> **Problem to work on**
Which lines run from the one containing "Task: Open the red Menu button on BBC News" through the last line of the records? Copy them exactly, leaving pictures out.

** Stored data follows **

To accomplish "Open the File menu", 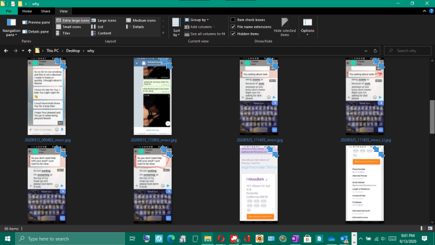I will pyautogui.click(x=9, y=11).
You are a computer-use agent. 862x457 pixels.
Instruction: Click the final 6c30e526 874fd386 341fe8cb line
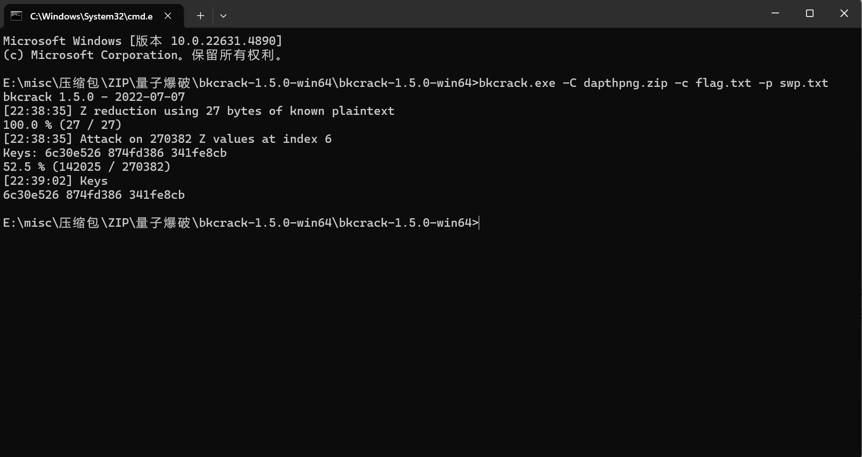(94, 195)
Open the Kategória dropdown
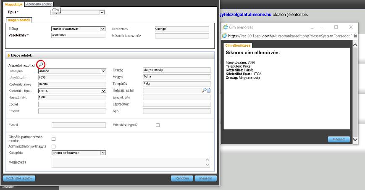This screenshot has width=365, height=190. pyautogui.click(x=79, y=153)
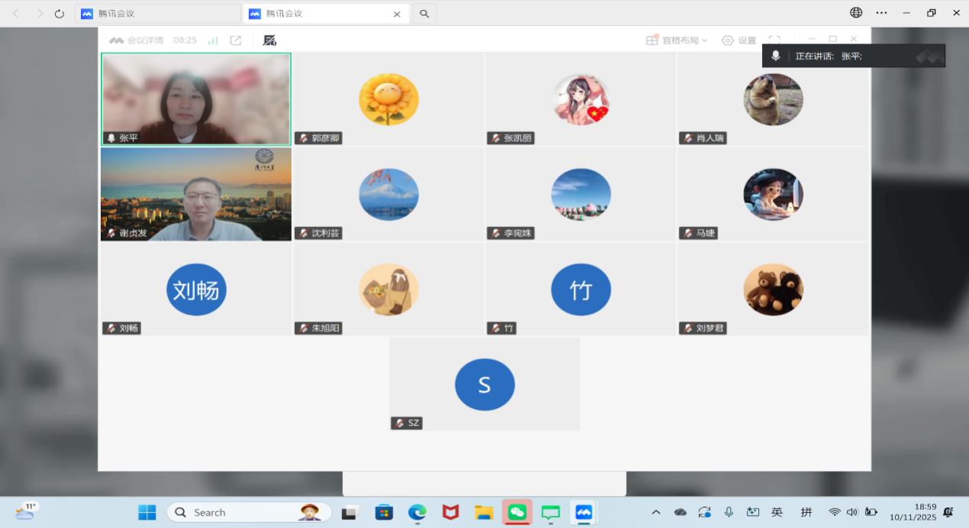Click 张平's microphone icon on video
The height and width of the screenshot is (528, 969).
click(x=111, y=138)
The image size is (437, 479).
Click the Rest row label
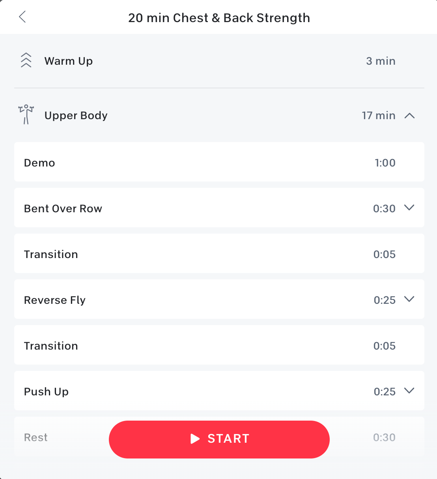coord(36,437)
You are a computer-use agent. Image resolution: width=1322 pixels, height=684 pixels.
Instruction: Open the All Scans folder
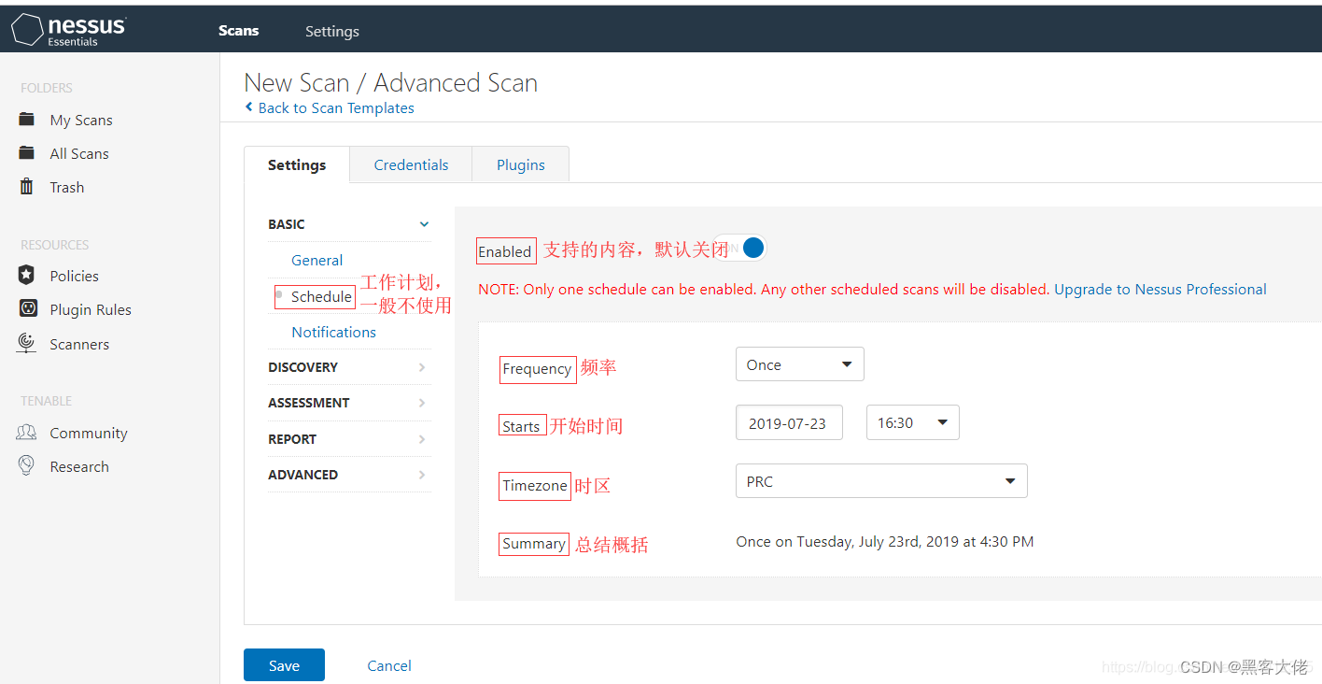[x=78, y=153]
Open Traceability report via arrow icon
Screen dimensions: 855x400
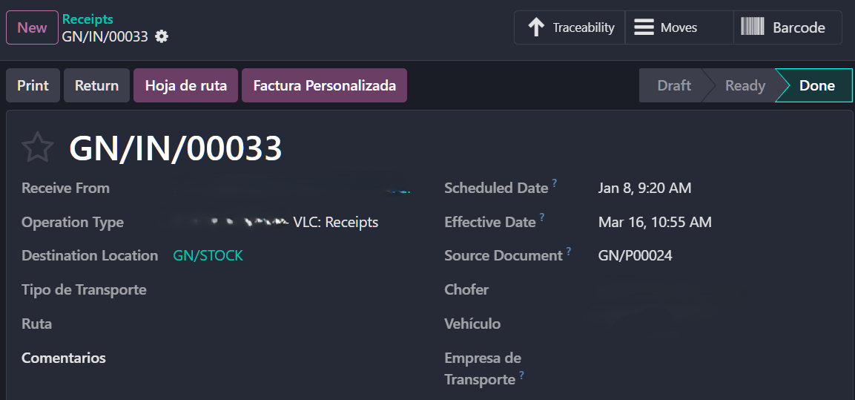(x=536, y=27)
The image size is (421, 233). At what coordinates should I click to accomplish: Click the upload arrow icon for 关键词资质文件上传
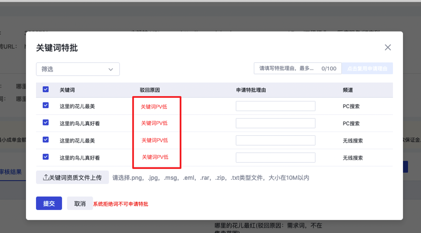click(x=46, y=177)
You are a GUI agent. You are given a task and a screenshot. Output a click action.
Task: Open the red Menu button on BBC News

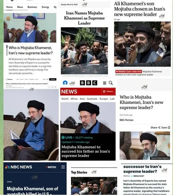pyautogui.click(x=108, y=92)
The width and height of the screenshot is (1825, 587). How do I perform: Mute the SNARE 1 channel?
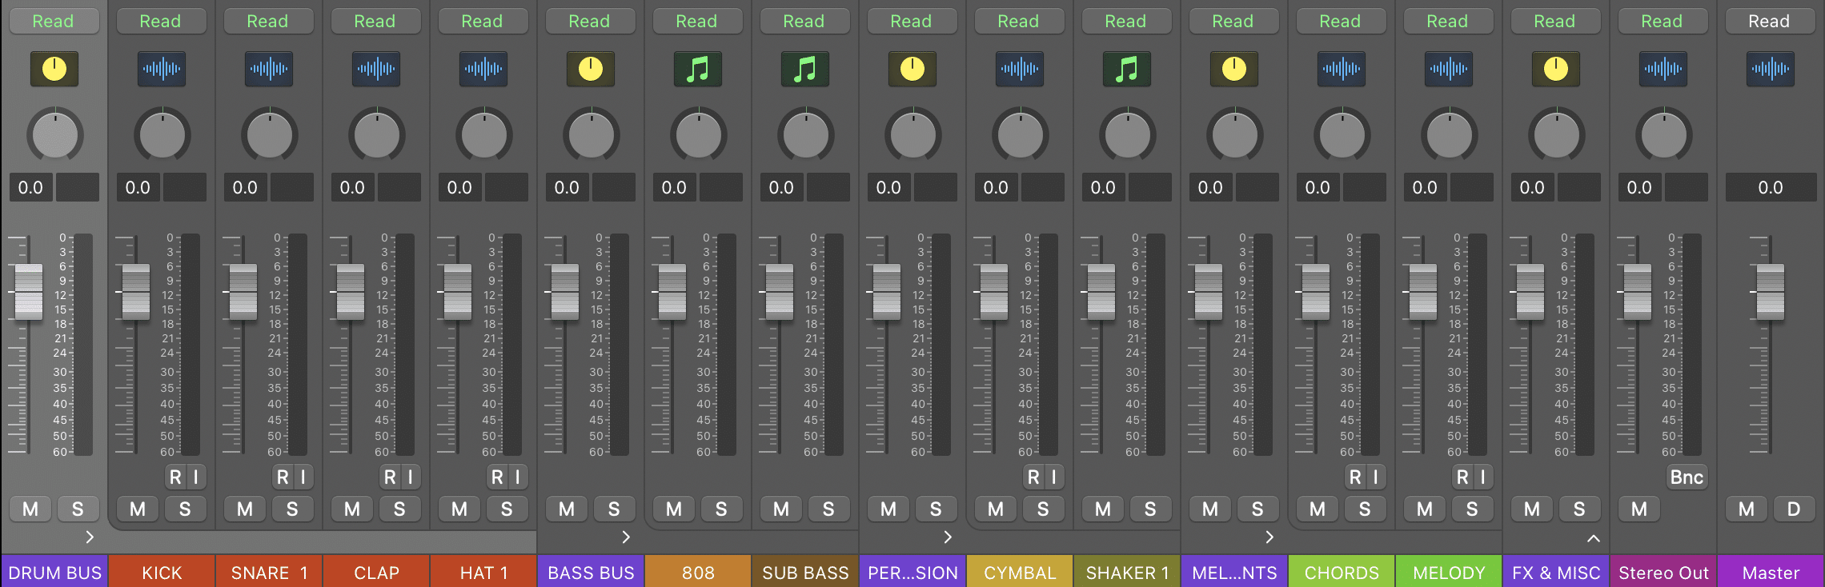pos(245,509)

** End of Stored data **

> **Answer section**
Task: Open the red Menu button on BBC News

pyautogui.click(x=108, y=92)
The width and height of the screenshot is (1825, 587). How do I perform: Mute the SNARE 1 channel?
pos(245,509)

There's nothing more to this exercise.